The Catholic University of America

Jan. 7, 2015

Catholic University, Australian Catholic University Launch a New Rome Center

 
  The new Rome Center (Photo credit: Catino Foto/Rome, Italy)
 

Located about a Mile from the Vatican, Satellite Campus to Open Fall 2015

The Catholic University of America (CUA) and Australian Catholic University (ACU) are creating a new joint Rome Center bringing together students and professors from both universities for study, spirituality, and immersion in the rich Italian culture at the center of the Catholic Church, just over a mile from the Vatican.

A newly signed Memorandum of Understanding marks a three-continent endeavor creating new possibilities for interdisciplinary and intercultural scholarship.

When it opens in September 2015, the Rome Center of The Catholic University of America and Australian Catholic University (rome.cua.edu/center.cfm) will offer newly renovated living quarters for undergraduates, a wing for graduate students, apartments for visiting faculty, a studio for architecture majors, a chapel, and a garden, among other amenities.

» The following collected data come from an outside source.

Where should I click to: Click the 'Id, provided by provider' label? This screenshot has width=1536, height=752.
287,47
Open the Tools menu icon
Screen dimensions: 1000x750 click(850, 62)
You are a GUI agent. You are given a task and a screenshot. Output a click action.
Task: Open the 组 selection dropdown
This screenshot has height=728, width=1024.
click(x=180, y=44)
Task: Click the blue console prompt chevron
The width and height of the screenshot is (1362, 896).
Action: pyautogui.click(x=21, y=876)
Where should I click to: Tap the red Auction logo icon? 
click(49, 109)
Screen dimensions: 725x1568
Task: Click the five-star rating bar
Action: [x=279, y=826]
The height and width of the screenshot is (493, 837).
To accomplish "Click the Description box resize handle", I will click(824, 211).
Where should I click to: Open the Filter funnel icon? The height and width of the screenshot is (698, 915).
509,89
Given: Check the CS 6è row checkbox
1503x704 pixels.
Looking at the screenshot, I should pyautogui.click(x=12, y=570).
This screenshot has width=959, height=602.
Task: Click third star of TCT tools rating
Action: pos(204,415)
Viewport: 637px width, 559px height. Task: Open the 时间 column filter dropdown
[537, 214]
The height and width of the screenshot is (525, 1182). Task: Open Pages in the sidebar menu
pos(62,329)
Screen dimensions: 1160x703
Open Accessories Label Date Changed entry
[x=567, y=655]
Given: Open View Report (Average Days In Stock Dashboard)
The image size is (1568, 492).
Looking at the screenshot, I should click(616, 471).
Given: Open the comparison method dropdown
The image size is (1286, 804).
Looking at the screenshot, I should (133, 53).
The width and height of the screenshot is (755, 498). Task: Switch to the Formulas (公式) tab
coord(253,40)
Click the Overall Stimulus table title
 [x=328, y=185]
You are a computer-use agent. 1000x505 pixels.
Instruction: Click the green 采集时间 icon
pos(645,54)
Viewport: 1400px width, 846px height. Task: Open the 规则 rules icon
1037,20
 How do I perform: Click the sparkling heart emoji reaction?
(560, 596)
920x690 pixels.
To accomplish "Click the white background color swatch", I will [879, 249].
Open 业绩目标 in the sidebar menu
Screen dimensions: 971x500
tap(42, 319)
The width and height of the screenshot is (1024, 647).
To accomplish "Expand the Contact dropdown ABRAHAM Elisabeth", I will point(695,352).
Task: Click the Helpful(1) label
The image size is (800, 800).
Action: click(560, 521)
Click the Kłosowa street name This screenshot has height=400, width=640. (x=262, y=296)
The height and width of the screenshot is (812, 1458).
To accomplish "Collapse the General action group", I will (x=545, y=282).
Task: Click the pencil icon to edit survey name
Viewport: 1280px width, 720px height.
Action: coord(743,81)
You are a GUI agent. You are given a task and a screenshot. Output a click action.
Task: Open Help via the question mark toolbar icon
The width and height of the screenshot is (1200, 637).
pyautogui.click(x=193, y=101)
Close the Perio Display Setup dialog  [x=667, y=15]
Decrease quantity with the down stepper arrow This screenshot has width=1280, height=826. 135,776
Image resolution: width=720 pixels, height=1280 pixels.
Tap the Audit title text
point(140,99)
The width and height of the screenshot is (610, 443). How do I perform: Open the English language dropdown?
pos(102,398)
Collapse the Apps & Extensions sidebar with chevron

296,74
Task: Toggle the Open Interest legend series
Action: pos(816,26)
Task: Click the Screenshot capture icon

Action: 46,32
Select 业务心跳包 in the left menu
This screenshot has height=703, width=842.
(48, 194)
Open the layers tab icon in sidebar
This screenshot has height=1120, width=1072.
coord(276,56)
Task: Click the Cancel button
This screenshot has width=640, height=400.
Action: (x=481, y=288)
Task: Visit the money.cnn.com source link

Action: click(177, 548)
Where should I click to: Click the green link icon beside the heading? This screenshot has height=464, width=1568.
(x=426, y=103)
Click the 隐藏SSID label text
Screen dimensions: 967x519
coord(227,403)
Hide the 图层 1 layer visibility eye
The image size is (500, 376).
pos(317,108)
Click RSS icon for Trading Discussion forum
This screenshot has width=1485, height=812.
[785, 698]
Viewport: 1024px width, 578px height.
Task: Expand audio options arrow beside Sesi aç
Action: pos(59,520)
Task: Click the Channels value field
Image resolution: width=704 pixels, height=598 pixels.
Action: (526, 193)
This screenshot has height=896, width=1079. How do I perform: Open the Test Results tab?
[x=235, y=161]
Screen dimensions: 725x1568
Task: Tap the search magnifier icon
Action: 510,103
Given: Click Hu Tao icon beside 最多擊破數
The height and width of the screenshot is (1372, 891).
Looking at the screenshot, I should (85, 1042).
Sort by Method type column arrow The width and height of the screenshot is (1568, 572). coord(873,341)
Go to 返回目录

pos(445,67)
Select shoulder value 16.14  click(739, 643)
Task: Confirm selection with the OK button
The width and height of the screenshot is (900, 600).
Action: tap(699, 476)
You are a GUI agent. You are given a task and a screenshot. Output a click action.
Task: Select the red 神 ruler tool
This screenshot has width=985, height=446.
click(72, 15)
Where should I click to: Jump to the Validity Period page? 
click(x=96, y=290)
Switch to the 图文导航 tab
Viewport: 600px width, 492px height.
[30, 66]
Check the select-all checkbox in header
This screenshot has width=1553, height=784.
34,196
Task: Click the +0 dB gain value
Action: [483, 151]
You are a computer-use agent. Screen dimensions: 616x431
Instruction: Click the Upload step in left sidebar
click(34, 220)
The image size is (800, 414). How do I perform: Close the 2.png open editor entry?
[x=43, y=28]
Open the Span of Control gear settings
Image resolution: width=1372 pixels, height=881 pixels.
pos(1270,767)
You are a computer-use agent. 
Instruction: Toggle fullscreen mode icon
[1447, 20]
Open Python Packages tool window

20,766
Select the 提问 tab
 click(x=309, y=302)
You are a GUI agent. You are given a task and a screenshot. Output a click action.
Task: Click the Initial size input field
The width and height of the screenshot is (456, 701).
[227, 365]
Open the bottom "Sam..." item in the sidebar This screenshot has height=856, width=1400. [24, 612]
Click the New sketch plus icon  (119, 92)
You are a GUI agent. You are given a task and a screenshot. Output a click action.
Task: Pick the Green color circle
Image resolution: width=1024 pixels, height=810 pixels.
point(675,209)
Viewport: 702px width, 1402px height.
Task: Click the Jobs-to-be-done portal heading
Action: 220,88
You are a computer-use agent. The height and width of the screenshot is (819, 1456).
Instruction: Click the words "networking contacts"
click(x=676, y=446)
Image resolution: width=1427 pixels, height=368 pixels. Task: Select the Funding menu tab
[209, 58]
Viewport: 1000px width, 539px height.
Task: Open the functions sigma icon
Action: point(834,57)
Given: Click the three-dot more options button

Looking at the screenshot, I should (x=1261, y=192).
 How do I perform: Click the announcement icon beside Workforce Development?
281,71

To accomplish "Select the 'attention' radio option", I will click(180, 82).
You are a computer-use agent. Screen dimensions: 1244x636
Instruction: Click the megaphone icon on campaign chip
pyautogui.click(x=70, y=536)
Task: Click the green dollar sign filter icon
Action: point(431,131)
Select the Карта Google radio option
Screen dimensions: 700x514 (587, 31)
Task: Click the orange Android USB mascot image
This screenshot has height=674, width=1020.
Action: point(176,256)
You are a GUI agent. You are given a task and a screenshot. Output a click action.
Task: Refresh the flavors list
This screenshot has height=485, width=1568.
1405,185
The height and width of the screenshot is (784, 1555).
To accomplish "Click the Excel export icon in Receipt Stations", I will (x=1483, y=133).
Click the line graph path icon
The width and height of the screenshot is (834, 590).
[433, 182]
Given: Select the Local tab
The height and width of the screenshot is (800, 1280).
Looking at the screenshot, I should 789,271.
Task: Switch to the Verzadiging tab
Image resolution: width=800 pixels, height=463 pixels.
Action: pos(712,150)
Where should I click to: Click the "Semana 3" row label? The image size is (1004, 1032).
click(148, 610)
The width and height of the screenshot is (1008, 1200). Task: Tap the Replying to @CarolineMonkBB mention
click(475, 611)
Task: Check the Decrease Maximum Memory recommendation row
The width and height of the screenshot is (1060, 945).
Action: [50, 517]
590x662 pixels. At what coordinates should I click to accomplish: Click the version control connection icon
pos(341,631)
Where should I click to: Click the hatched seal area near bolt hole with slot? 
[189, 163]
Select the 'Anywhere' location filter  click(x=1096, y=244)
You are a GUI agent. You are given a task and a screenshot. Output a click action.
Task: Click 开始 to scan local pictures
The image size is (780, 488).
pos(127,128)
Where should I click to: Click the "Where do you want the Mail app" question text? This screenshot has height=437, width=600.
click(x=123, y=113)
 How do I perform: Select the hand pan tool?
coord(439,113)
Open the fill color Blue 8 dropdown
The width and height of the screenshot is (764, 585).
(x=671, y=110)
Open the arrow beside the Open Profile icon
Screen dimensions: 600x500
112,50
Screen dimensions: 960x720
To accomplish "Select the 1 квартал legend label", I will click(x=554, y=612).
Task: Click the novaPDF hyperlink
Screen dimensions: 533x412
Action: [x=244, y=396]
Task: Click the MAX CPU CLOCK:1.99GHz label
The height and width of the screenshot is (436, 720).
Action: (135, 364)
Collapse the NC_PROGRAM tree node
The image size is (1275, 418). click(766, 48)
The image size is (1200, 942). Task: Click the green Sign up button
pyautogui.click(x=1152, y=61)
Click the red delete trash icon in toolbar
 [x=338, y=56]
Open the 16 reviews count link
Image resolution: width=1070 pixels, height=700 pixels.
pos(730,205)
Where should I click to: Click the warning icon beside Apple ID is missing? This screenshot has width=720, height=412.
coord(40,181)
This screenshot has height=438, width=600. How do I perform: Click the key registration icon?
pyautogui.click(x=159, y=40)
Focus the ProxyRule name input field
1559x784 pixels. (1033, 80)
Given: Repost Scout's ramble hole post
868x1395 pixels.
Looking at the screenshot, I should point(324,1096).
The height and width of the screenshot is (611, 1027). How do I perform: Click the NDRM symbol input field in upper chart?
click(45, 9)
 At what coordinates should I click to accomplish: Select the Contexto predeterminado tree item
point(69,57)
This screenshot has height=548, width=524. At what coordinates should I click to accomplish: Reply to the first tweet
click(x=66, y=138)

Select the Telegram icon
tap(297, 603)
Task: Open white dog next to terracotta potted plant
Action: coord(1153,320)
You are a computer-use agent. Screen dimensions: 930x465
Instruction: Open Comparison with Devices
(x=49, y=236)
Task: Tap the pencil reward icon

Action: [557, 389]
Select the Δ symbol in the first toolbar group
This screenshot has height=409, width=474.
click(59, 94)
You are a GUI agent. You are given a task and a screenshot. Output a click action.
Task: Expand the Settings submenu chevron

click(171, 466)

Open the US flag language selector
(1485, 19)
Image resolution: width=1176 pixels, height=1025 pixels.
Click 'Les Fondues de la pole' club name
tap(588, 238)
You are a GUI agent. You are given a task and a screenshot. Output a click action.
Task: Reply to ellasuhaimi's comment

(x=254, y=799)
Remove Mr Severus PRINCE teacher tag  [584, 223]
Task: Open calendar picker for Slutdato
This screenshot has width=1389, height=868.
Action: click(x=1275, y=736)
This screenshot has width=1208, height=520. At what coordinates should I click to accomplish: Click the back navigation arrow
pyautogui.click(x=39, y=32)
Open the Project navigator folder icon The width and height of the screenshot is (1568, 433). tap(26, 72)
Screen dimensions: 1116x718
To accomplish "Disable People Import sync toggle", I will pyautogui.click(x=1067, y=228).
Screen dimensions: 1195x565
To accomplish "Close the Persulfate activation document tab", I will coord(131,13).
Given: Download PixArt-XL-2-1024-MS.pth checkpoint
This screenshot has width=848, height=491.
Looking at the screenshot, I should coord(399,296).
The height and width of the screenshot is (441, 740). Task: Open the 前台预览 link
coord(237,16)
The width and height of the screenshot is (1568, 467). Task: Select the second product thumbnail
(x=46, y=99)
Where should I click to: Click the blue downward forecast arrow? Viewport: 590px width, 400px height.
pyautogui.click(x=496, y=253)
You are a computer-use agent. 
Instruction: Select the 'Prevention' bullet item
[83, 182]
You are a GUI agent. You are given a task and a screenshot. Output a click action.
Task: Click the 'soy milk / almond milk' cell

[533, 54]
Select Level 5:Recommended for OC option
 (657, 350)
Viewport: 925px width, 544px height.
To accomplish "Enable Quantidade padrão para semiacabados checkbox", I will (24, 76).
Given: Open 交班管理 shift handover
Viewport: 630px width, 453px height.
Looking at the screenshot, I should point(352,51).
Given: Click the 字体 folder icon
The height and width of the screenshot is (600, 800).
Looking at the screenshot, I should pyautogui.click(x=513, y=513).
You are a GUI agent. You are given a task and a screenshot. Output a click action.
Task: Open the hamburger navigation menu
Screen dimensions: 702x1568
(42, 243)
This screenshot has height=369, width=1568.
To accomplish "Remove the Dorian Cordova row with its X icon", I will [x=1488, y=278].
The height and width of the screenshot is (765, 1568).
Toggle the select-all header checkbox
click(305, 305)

“With a shared commitment to the Catholic intellectual tradition and a beautiful new space in Rome, The Catholic University of America and Australian Catholic University are poised to offer a unique experience for our students,” said John Garvey, President of The Catholic University of America. “They will study on a campus that lives Catholic University’s mission and offers myriad opportunities to explore and learn in the Eternal City.”

 
A view of the exterior from the garden  

“ACU is delighted to be collaborating with The Catholic University of America, which has a strong history in Rome. Together with CUA, ACU will pursue academic excellence as higher education institutions with a shared commitment to the Catholic intellectual tradition and rich internationalization experiences for our respective staff and students,” ACU Vice-Chancellor Professor Greg Craven said.

CUA has signed a six-year lease, with an option to renew for another six years, notes Very Rev. Mark Morozowich, CUA interim provost. ACU, which has seven campuses across Australia, will jointly participate in the lease, he adds.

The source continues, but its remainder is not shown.